Check each line of the records below and collect those holding "value".

════════════════

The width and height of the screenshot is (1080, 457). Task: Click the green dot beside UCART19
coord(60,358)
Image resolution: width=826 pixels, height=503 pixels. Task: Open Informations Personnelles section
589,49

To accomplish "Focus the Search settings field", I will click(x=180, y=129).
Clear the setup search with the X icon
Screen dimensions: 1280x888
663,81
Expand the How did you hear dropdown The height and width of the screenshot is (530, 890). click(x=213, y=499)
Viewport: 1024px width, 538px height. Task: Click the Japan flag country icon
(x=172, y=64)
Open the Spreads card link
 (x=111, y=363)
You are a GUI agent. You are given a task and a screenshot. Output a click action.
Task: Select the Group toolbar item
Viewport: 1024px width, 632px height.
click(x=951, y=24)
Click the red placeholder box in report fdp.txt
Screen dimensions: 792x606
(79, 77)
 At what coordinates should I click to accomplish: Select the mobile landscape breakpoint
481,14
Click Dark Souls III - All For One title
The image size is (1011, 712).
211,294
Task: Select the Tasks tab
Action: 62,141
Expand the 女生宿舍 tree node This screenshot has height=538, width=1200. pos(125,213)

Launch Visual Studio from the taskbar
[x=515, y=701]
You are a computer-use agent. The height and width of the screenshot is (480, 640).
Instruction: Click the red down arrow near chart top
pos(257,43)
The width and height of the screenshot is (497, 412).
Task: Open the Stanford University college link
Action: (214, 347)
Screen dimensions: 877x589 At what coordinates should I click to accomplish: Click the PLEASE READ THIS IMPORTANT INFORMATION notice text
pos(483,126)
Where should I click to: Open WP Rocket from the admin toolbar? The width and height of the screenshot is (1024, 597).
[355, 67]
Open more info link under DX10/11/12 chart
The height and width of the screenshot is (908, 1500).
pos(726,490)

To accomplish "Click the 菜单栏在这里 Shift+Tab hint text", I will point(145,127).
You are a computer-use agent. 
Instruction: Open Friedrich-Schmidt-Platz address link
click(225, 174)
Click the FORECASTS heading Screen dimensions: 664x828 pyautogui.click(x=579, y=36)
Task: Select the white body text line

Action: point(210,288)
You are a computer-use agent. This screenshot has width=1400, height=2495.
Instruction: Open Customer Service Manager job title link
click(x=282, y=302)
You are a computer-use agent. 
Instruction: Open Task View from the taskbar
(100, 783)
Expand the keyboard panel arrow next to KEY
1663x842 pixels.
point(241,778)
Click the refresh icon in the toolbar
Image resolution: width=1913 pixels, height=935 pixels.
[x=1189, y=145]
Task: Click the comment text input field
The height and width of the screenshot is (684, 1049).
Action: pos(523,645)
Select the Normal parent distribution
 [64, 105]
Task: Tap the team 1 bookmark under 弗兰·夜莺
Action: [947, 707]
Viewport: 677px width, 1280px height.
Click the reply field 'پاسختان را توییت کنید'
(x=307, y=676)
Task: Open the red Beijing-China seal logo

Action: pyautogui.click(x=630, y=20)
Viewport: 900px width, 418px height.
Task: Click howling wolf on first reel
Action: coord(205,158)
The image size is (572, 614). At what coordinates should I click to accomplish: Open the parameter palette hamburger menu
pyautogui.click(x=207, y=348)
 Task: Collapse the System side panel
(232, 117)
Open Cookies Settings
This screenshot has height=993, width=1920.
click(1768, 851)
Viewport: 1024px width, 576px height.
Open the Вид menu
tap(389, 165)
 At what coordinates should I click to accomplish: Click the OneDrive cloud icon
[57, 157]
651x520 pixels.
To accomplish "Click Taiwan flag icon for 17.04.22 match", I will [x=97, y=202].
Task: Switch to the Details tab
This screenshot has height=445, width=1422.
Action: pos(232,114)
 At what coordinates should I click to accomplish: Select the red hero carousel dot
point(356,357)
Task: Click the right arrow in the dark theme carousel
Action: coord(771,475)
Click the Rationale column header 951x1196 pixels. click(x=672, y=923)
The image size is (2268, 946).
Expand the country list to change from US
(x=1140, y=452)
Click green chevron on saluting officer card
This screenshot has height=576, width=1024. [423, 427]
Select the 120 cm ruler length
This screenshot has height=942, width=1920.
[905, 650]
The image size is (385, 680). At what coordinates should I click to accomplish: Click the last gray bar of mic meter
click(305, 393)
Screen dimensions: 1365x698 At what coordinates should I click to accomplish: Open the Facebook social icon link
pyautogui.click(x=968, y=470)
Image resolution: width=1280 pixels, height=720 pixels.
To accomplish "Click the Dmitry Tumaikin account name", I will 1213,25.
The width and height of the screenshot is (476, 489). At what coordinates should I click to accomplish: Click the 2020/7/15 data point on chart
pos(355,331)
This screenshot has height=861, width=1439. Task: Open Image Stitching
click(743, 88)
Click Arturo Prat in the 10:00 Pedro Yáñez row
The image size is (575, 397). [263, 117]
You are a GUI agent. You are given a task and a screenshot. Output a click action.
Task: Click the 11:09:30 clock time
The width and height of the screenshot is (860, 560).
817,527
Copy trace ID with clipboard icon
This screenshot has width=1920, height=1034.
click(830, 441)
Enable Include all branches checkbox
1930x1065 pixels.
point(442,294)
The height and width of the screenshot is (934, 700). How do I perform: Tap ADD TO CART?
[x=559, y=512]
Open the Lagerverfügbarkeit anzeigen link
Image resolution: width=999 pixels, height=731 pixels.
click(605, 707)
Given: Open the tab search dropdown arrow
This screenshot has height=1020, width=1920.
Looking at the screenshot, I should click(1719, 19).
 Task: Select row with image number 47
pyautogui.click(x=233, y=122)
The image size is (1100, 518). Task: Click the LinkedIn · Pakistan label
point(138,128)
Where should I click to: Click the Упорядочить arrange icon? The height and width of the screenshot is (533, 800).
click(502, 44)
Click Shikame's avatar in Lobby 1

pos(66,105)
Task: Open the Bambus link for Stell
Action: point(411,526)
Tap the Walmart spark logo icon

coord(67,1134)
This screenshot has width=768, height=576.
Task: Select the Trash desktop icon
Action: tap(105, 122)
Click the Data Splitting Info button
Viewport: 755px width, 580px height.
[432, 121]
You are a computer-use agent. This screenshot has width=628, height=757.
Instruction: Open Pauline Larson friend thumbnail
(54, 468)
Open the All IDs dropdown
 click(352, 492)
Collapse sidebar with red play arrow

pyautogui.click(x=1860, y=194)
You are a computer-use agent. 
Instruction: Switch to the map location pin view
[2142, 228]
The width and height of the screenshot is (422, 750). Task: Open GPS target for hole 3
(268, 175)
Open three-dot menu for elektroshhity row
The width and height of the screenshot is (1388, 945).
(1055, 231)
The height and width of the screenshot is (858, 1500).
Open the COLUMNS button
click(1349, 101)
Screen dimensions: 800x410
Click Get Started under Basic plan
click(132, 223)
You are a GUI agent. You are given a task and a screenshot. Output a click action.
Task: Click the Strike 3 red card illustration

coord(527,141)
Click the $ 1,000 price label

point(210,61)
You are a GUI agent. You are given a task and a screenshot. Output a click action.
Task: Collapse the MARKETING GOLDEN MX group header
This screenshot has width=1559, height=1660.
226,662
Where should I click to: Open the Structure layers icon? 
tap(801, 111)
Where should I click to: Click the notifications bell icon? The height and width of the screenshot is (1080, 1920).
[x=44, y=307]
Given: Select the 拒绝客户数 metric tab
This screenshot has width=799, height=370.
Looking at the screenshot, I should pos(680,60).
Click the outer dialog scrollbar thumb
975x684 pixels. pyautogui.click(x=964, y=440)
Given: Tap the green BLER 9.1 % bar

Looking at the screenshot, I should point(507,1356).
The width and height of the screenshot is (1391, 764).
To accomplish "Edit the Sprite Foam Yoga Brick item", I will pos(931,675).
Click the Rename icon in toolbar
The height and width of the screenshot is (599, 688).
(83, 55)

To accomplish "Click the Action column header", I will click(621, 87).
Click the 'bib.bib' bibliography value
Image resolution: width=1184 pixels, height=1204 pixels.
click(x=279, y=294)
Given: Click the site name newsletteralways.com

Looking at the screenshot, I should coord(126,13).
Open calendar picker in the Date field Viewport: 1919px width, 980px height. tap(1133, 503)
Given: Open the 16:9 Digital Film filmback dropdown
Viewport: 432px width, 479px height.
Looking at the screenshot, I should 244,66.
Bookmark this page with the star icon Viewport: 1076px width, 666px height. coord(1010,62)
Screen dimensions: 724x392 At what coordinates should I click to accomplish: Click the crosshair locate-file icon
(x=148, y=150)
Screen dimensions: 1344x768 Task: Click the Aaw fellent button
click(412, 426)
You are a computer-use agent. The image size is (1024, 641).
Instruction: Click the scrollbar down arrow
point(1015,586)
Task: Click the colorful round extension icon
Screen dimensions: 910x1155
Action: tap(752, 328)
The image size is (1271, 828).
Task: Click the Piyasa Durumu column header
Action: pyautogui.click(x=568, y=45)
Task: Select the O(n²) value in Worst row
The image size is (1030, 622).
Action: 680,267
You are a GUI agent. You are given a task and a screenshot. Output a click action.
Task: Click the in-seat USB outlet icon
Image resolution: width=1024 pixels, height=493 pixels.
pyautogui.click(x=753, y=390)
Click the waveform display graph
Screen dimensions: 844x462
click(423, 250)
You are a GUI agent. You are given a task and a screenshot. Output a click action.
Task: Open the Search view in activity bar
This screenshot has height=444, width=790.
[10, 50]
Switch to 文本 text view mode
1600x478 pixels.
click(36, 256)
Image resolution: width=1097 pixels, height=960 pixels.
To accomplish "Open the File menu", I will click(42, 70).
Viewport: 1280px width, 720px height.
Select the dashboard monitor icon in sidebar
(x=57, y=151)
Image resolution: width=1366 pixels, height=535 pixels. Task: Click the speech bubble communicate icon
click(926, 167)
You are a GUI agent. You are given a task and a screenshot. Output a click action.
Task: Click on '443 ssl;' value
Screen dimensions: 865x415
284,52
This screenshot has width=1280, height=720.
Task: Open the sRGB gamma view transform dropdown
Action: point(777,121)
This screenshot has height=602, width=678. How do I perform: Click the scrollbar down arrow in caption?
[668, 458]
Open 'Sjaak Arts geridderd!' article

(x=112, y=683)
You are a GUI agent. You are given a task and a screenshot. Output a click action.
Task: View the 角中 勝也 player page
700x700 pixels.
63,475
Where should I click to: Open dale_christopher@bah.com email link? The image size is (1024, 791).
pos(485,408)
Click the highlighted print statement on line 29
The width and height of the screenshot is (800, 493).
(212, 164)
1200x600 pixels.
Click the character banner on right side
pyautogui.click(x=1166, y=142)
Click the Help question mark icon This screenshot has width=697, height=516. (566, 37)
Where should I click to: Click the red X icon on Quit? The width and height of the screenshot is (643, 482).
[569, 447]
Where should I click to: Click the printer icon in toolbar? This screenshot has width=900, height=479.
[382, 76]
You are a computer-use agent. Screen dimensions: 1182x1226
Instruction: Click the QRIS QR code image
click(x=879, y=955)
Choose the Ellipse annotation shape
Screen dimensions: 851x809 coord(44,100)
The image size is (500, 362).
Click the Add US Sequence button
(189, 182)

════════════════

# [Solved problem]
Click the 'bib.bib' bibliography value
Task: Select the O(n²) value in Worst row
Task: Click on '443 ssl;' value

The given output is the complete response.